If this is a good law, then Russia deviates from international practice, which tends to restrict derivative actions. A general consideration is that in a derivative action recovery goes to the company, not to the plaintiff. A person holding only a small number of shares has little financial incentive to sue because the return to that person will be, at most, a percentage of the recovery which reflects the percentage of the shares of the company that person holds. Thus, litigation nevertheless brought by such a person runs the risk of being motivated by other concerns than those of increasing the value of the company's business.

It also follows that a plaintiff does not necessary need to be a shareholder at all, as Farimex Products Inc, strictly speaking, did not own shares in VimpelCom. Should this curious trend in Russian law stay, holders of various derivative instruments would be able to initiate legal actions on behalf of the company and then, as is already happening, use the court's decision for their own benefit.


Court shopping.

Farimex Products Inc sued not only Telenor but other shareholders. The latter, they say, they were affiliated with Farimex and, if that is true, on these directions there were mock battles. This trick, however, let the plaintiff choose the battlefield, a court in Siberia, with a history of rulings against Western companies including British Petroleum, Deutsche Bank and TeliaSonera.


Shareholders are liable for wrongdoings of directors they nominated.

Russian law does not, generally speaking, recognise agency relationship between a company and its directors or employees.

On the other hand, according to article 6(3) of the Federal law 'On Joint Stock Companies' a shareholder can be liable for damages to the company whose shares he owns, if the shareholder, knowing that a decision would cause damage to the company, procured such a decision to the company's detriment.

It was found that VimpelCom's directors, nominated by Telenor, acted in its interests and not in the interests of VimpelCom, when they opposed the purchase of a telecommunication company in Ukraine. According to the plaintiff and agreed by the court, Telenor did not want VimpelCom to compete with KievStar GSM, where it was a major shareholder. Alfa, which also had a stake in KievStar, had to call a general meeting of shareholders to approve the deal.

The court, however, did not speak on the crucial point of the matter. Namely, what set of facts must be established by a court to conclude that a director acted in the interest of a third person; and where a legitimate difference of opinion ends, and wrongdoing begins?


What is damage?

Russian law prohibits punitive damages; a plaintiff must prove actual damage and lost profit.

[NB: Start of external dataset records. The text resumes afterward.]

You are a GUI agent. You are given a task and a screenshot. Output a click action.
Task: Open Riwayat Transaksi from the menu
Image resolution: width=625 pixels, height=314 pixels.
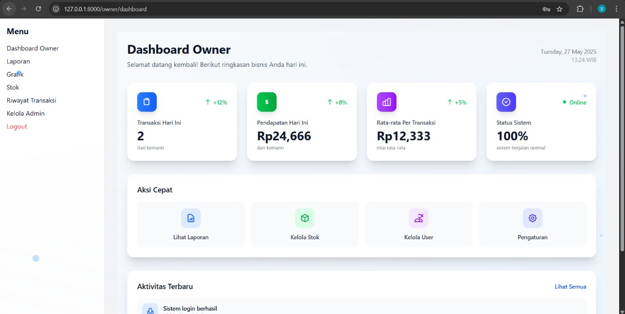coord(31,100)
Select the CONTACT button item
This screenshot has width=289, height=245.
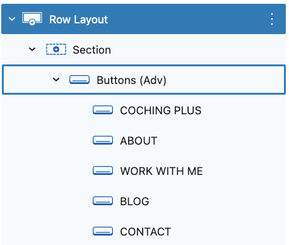(x=146, y=232)
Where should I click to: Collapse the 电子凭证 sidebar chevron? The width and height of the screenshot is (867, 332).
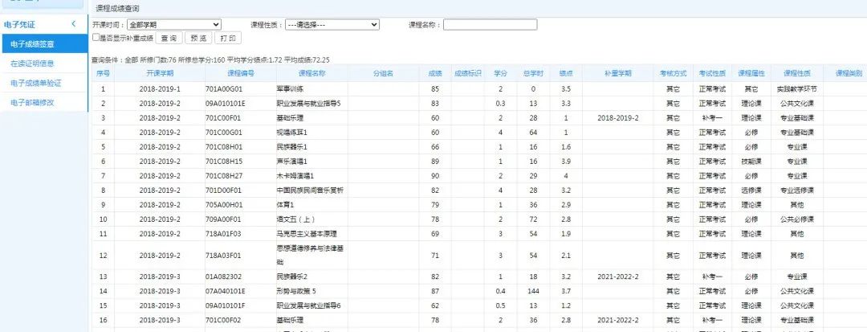click(x=74, y=25)
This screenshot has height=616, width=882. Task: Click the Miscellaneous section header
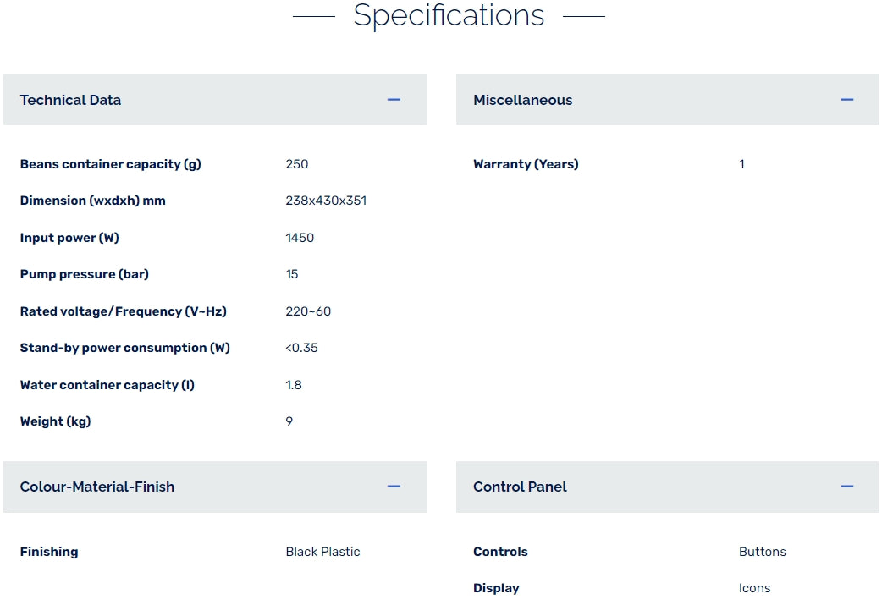pos(522,100)
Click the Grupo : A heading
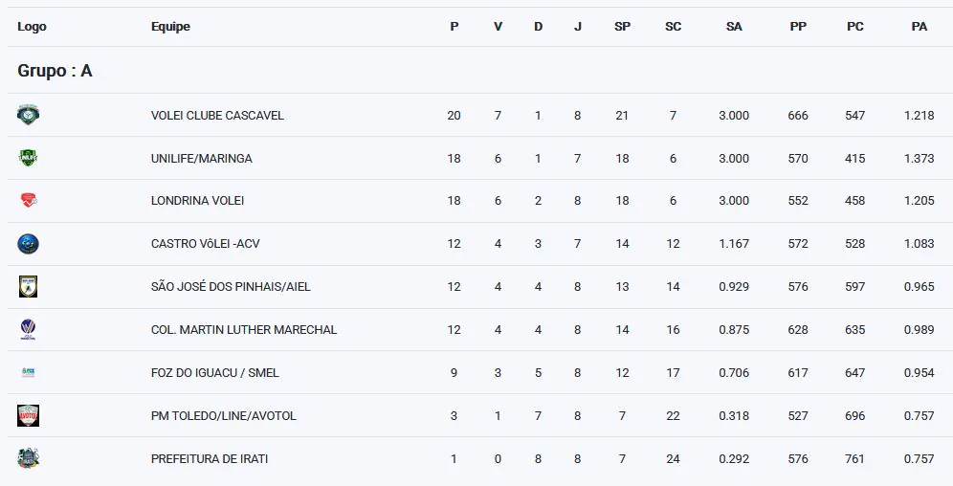This screenshot has height=486, width=953. [55, 71]
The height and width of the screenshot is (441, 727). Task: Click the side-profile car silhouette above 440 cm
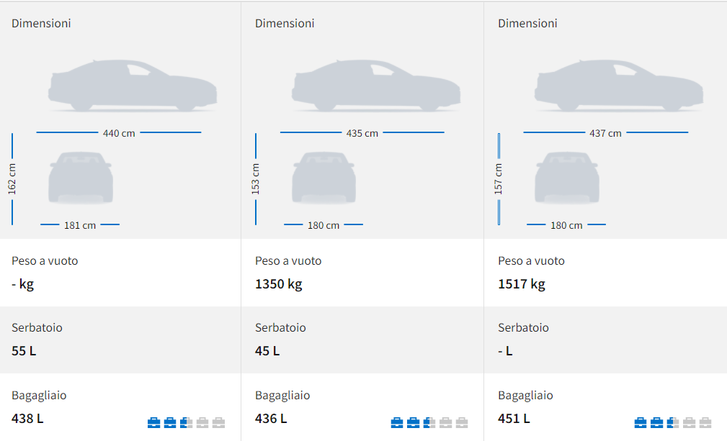[x=133, y=86]
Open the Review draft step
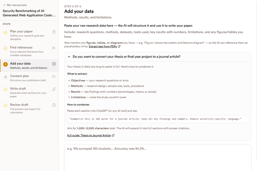Image resolution: width=257 pixels, height=171 pixels. (29, 108)
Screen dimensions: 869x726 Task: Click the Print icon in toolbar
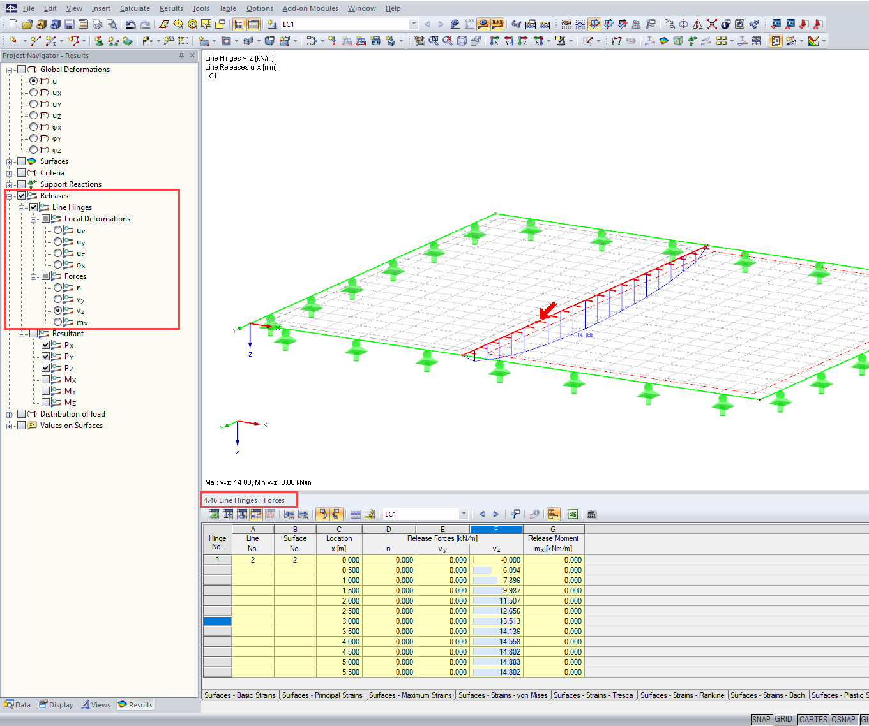coord(98,24)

Ironically, Ukrainian Radio Systems, the company acquired by VimpelCom - despite investments made by VimpelCom in excess of US$600 million - continues to make losses.

Essentially, the court assumed that if URS had been acquired in 2004, and not a year later, its market share would have been 12% against 4% today, and the company would have had extra 4 mln clients. Based on this assumption the court calculated the lost profit in amount USD$160 mln, and US$1,6 billion - 'lost capitalisation of JSC VimpelCom'.

The problem with this approach is threefold. Firstly, the court preferred 'would have been' to 'is', or a speculation to a fact. Secondly, capitalisation and profit, being the function of one another, cannot both be granted. Thirdly, they are attributed to different persons; 'lost capitalisation of JSC VimpelCom' does not represent the loss of the company, but of its shareholders.





And such cases are exactly why I advise my clients not to invest in in Russia at the moment. Any obscure court can on its own interpretation of the law decide over significant interests and there is very little what one can do about that. And it doesn't matter whether Farimex acts on behalf of Alfa or on behalf of the government as a tit-for-tat related to other issues between Norway and Russia. Telenor is just f*cked.
This can well be another Khodorkovsky case.